▶ _WHAT THE TASK REQUIRES_
Each entry should be duplicated exactly, with no line missing.

▶ _Stored data_

┏━━

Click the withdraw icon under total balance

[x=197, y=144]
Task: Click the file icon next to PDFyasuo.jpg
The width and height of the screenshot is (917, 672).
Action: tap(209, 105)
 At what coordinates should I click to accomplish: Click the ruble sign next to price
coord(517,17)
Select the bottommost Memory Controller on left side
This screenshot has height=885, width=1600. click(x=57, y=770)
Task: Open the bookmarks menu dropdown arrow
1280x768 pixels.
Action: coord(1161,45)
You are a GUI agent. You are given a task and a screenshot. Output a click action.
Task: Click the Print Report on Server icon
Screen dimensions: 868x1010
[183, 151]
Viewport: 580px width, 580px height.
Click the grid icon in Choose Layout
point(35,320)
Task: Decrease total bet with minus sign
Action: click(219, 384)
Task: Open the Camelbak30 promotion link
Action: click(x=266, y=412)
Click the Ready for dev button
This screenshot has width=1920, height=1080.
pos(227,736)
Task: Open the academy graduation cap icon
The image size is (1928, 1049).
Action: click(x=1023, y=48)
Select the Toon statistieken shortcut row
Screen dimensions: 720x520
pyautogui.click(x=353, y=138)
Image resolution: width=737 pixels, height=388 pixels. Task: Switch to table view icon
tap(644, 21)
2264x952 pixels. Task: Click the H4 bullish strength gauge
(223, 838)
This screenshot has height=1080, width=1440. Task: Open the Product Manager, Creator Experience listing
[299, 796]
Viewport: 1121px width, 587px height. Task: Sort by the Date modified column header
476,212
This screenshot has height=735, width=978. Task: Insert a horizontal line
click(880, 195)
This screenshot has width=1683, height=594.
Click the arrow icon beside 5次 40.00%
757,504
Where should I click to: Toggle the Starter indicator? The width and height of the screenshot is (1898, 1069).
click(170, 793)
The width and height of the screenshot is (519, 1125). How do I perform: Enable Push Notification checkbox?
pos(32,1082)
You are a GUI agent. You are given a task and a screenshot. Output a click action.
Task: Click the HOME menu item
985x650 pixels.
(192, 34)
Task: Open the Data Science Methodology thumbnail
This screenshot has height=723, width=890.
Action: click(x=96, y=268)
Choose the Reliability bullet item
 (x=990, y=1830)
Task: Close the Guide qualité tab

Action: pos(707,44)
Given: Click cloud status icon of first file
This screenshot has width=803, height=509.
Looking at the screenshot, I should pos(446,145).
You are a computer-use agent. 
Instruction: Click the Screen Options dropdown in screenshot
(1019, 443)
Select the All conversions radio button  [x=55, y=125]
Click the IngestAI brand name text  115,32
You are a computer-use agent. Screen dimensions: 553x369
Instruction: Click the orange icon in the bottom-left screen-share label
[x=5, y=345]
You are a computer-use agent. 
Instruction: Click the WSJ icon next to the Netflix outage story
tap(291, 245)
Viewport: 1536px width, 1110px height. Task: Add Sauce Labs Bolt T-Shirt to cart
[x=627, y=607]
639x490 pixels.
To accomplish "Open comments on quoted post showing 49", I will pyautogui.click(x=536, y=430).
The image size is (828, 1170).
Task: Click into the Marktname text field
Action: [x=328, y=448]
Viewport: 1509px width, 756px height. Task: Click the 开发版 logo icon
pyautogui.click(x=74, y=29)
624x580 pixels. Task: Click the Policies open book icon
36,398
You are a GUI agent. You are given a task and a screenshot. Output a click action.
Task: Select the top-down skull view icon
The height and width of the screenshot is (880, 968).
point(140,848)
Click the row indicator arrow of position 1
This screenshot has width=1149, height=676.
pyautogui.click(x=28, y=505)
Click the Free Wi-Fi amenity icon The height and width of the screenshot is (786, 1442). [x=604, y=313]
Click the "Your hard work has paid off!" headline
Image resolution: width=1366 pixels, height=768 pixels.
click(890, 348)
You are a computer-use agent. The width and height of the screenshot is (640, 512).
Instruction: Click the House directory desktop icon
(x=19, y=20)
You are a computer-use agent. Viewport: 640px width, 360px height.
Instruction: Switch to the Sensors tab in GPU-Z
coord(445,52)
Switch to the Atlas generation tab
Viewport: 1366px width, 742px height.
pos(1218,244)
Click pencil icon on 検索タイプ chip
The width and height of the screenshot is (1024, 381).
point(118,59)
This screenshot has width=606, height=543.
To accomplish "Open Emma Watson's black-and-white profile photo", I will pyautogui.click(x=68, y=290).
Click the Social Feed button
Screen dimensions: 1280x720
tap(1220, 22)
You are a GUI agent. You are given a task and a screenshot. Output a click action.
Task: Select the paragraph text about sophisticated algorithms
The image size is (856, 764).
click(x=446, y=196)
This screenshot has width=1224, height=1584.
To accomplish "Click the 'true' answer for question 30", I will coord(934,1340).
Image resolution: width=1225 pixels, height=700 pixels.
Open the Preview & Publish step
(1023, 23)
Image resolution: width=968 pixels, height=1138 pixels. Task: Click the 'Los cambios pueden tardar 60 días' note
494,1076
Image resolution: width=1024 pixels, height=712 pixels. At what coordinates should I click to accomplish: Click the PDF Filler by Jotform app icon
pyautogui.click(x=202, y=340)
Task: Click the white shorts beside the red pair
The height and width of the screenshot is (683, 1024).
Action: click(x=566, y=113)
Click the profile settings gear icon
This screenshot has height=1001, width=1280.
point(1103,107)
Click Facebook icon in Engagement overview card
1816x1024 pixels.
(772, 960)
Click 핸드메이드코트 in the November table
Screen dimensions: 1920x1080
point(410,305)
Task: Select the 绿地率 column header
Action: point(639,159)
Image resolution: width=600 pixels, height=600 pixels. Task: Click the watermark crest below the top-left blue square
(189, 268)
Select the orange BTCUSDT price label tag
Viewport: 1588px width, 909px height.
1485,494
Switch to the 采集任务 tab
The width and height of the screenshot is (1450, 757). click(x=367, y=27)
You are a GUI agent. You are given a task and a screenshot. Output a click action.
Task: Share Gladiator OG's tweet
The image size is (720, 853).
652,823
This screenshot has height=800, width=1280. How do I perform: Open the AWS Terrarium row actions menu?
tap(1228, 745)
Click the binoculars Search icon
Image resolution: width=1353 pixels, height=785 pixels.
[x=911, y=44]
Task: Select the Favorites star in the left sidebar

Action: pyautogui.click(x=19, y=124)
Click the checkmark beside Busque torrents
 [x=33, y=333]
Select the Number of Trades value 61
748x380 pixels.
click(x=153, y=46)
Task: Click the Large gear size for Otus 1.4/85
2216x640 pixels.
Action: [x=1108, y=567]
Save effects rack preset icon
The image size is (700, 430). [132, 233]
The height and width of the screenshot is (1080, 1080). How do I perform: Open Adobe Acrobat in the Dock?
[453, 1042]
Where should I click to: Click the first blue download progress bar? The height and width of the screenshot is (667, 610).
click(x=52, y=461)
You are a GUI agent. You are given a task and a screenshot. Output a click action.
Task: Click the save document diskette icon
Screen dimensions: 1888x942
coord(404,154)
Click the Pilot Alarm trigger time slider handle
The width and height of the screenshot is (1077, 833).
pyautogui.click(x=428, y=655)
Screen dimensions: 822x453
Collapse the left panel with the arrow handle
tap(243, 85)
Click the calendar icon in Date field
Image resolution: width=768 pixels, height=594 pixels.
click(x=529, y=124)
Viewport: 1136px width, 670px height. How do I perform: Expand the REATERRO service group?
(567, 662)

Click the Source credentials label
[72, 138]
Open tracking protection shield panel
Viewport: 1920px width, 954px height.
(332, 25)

┗━━

▶ _RESPONSE AREA_
Click the withdraw icon under total balance

[x=197, y=144]
Task: Click the file icon next to PDFyasuo.jpg
The width and height of the screenshot is (917, 672).
Action: tap(209, 105)
 At what coordinates should I click to accomplish: Click the ruble sign next to price
coord(517,17)
Select the bottommost Memory Controller on left side
This screenshot has height=885, width=1600. click(x=57, y=770)
Task: Open the bookmarks menu dropdown arrow
1280x768 pixels.
Action: coord(1161,45)
You are a GUI agent. You are given a task and a screenshot. Output a click action.
Task: Click the Print Report on Server icon
Screen dimensions: 868x1010
[183, 151]
Viewport: 580px width, 580px height.
Click the grid icon in Choose Layout
point(35,320)
Task: Decrease total bet with minus sign
Action: click(219, 384)
Task: Open the Camelbak30 promotion link
Action: click(x=266, y=412)
Click the Ready for dev button
This screenshot has width=1920, height=1080.
pos(227,736)
Task: Open the academy graduation cap icon
The image size is (1928, 1049).
Action: click(x=1023, y=48)
Select the Toon statistieken shortcut row
Screen dimensions: 720x520
pyautogui.click(x=353, y=138)
Image resolution: width=737 pixels, height=388 pixels. Task: Switch to table view icon
tap(644, 21)
2264x952 pixels. Task: Click the H4 bullish strength gauge
(223, 838)
This screenshot has height=1080, width=1440. Task: Open the Product Manager, Creator Experience listing
[299, 796]
Viewport: 1121px width, 587px height. Task: Sort by the Date modified column header
476,212
This screenshot has height=735, width=978. Task: Insert a horizontal line
click(880, 195)
This screenshot has width=1683, height=594.
Click the arrow icon beside 5次 40.00%
757,504
Where should I click to: Toggle the Starter indicator? The width and height of the screenshot is (1898, 1069).
click(170, 793)
The width and height of the screenshot is (519, 1125). How do I perform: Enable Push Notification checkbox?
pos(32,1082)
You are a GUI agent. You are given a task and a screenshot. Output a click action.
Task: Click the HOME menu item
985x650 pixels.
(192, 34)
Task: Open the Data Science Methodology thumbnail
This screenshot has height=723, width=890.
Action: click(x=96, y=268)
Choose the Reliability bullet item
 (x=990, y=1830)
Task: Close the Guide qualité tab

Action: pos(707,44)
Given: Click cloud status icon of first file
This screenshot has width=803, height=509.
Looking at the screenshot, I should pos(446,145).
You are a computer-use agent. 
Instruction: Click the Screen Options dropdown in screenshot
(1019, 443)
Select the All conversions radio button  [x=55, y=125]
Click the IngestAI brand name text  115,32
You are a computer-use agent. Screen dimensions: 553x369
Instruction: Click the orange icon in the bottom-left screen-share label
[x=5, y=345]
You are a computer-use agent. 
Instruction: Click the WSJ icon next to the Netflix outage story
tap(291, 245)
Viewport: 1536px width, 1110px height. Task: Add Sauce Labs Bolt T-Shirt to cart
[x=627, y=607]
639x490 pixels.
To accomplish "Open comments on quoted post showing 49", I will pyautogui.click(x=536, y=430).
The image size is (828, 1170).
Task: Click into the Marktname text field
Action: [x=328, y=448]
Viewport: 1509px width, 756px height. Task: Click the 开发版 logo icon
pyautogui.click(x=74, y=29)
624x580 pixels. Task: Click the Policies open book icon
36,398
You are a GUI agent. You are given a task and a screenshot. Output a click action.
Task: Select the top-down skull view icon
The height and width of the screenshot is (880, 968).
point(140,848)
Click the row indicator arrow of position 1
This screenshot has width=1149, height=676.
pyautogui.click(x=28, y=505)
Click the Free Wi-Fi amenity icon The height and width of the screenshot is (786, 1442). [x=604, y=313]
Click the "Your hard work has paid off!" headline
Image resolution: width=1366 pixels, height=768 pixels.
click(890, 348)
You are a computer-use agent. The width and height of the screenshot is (640, 512).
Instruction: Click the House directory desktop icon
(x=19, y=20)
You are a computer-use agent. Viewport: 640px width, 360px height.
Instruction: Switch to the Sensors tab in GPU-Z
coord(445,52)
Switch to the Atlas generation tab
Viewport: 1366px width, 742px height.
pos(1218,244)
Click pencil icon on 検索タイプ chip
The width and height of the screenshot is (1024, 381).
point(118,59)
This screenshot has width=606, height=543.
To accomplish "Open Emma Watson's black-and-white profile photo", I will pyautogui.click(x=68, y=290).
Click the Social Feed button
Screen dimensions: 1280x720
tap(1220, 22)
You are a GUI agent. You are given a task and a screenshot. Output a click action.
Task: Select the paragraph text about sophisticated algorithms
The image size is (856, 764).
click(x=446, y=196)
This screenshot has width=1224, height=1584.
To accomplish "Click the 'true' answer for question 30", I will coord(934,1340).
Image resolution: width=1225 pixels, height=700 pixels.
Open the Preview & Publish step
(1023, 23)
Image resolution: width=968 pixels, height=1138 pixels. Task: Click the 'Los cambios pueden tardar 60 días' note
494,1076
Image resolution: width=1024 pixels, height=712 pixels. At what coordinates should I click to accomplish: Click the PDF Filler by Jotform app icon
pyautogui.click(x=202, y=340)
Task: Click the white shorts beside the red pair
The height and width of the screenshot is (683, 1024).
Action: click(x=566, y=113)
Click the profile settings gear icon
This screenshot has height=1001, width=1280.
point(1103,107)
Click Facebook icon in Engagement overview card
1816x1024 pixels.
(772, 960)
Click 핸드메이드코트 in the November table
Screen dimensions: 1920x1080
point(410,305)
Task: Select the 绿地率 column header
Action: point(639,159)
Image resolution: width=600 pixels, height=600 pixels. Task: Click the watermark crest below the top-left blue square
(189, 268)
Select the orange BTCUSDT price label tag
Viewport: 1588px width, 909px height.
1485,494
Switch to the 采集任务 tab
The width and height of the screenshot is (1450, 757). click(x=367, y=27)
You are a GUI agent. You are given a task and a screenshot. Output a click action.
Task: Share Gladiator OG's tweet
The image size is (720, 853).
652,823
This screenshot has height=800, width=1280. How do I perform: Open the AWS Terrarium row actions menu?
tap(1228, 745)
Click the binoculars Search icon
Image resolution: width=1353 pixels, height=785 pixels.
[x=911, y=44]
Task: Select the Favorites star in the left sidebar

Action: pyautogui.click(x=19, y=124)
Click the checkmark beside Busque torrents
 [x=33, y=333]
Select the Number of Trades value 61
748x380 pixels.
click(x=153, y=46)
Task: Click the Large gear size for Otus 1.4/85
2216x640 pixels.
Action: [x=1108, y=567]
Save effects rack preset icon
The image size is (700, 430). [132, 233]
The height and width of the screenshot is (1080, 1080). How do I perform: Open Adobe Acrobat in the Dock?
[453, 1042]
Where should I click to: Click the first blue download progress bar? The height and width of the screenshot is (667, 610).
click(x=52, y=461)
You are a GUI agent. You are given a task and a screenshot. Output a click action.
Task: Click the save document diskette icon
Screen dimensions: 1888x942
coord(404,154)
Click the Pilot Alarm trigger time slider handle
The width and height of the screenshot is (1077, 833).
pyautogui.click(x=428, y=655)
Screen dimensions: 822x453
Collapse the left panel with the arrow handle
tap(243, 85)
Click the calendar icon in Date field
Image resolution: width=768 pixels, height=594 pixels.
click(x=529, y=124)
Viewport: 1136px width, 670px height. How do I perform: Expand the REATERRO service group?
(567, 662)

Click the Source credentials label
[72, 138]
Open tracking protection shield panel
Viewport: 1920px width, 954px height.
(332, 25)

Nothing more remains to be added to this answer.